Fragment molecular orbital (FMO) and FMO-MO (MOs of the FMO) calculations with three typical fragmentations were performed for DNA molecules with various lengths up to 40 base pairs (bps) to validate the accuracy of the total energy and the interfragment interaction energy (IFIE). The respective accuracies of the FMO energies are 5.8 × 10~(-5), 1.3 × 10~(-4), and 5.0 × 10~(-3) hartree/bp for large, medium, and small fragmentations with HF/STO-3G, all sufficiently satisfying chemical accuracy.
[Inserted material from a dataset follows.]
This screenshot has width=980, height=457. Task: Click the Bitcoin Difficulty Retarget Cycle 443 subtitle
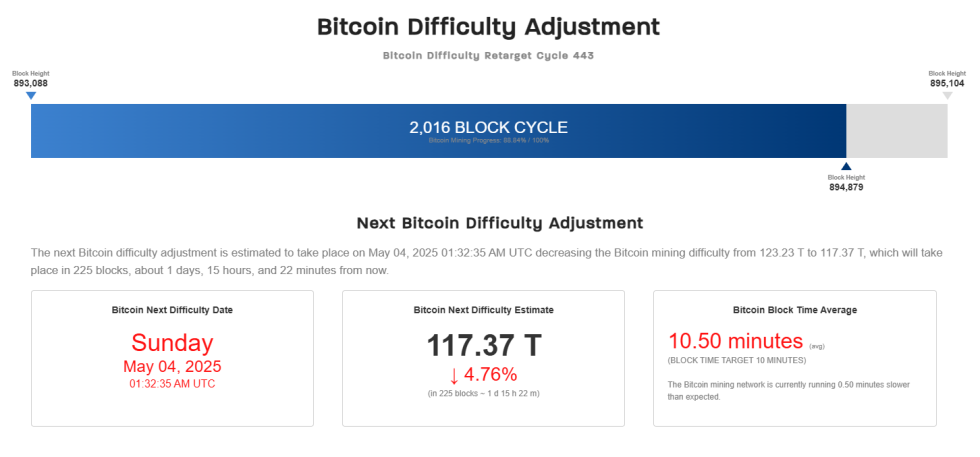coord(488,56)

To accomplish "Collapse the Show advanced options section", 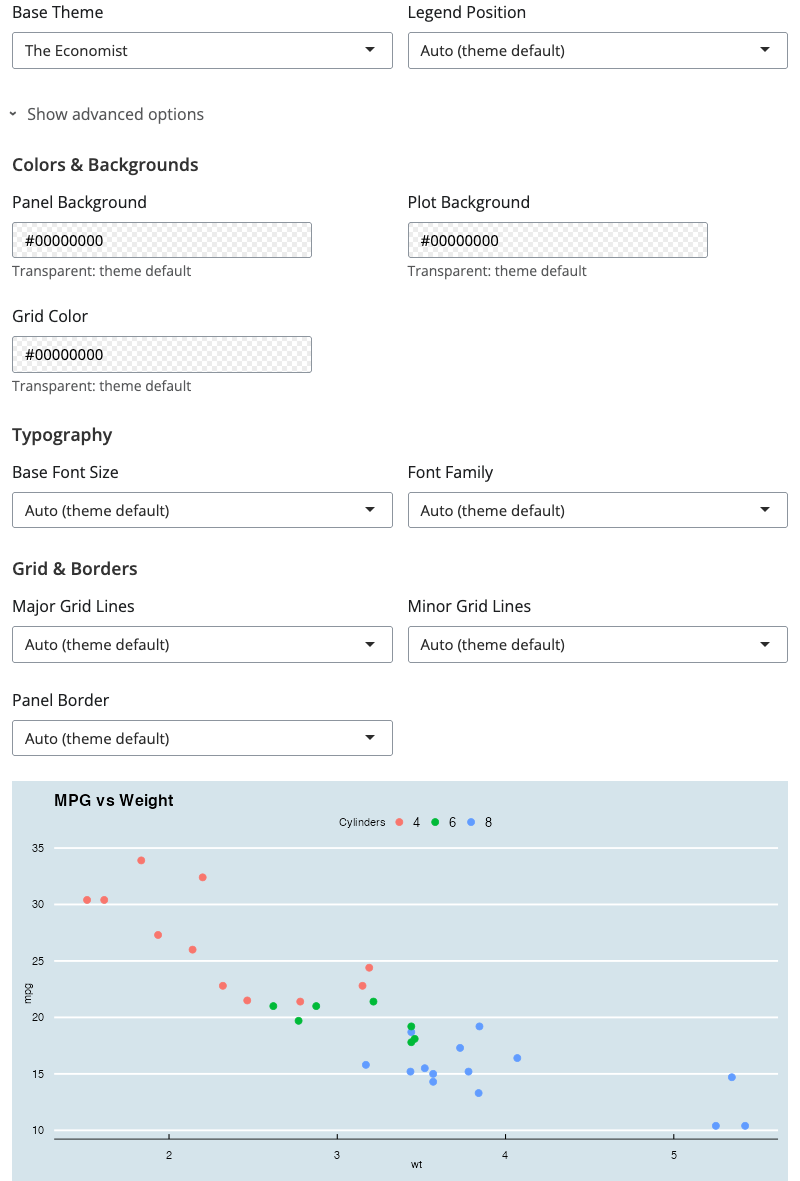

Two iterative calculations of the FMO-MO methods gave sufficient accuracy as less than 6.6 × 10~(-5) hartree/bp even with small fragmentation. The IFIE validations showed that IFIE, even with small fragmentation, has sufficient accuracy for chemical analyses. Small fragmentation is useful for the interaction analysis, not only for the hydrogen bonding interaction of base pairs but also for the stacking interaction of bases. For analyses of DNA molecules, IFIE analysis with small fragmentation is expected to be a powerful tool. Some frontier MOs of the largest model DNA examined in this study were delocalized over multiple base pairs, which well reflected the conductivity of DNA by a coherent mechanism. Such delocalized MO cannot be obtained in terms of the usual FMO calculation. This is a typical demonstration of the advantages of the FMO-MO calculation. These fundamental data for validation of the total energy and IFIE are expected to promote FMO and FMO-MO applications to biosystems related to DNA molecules.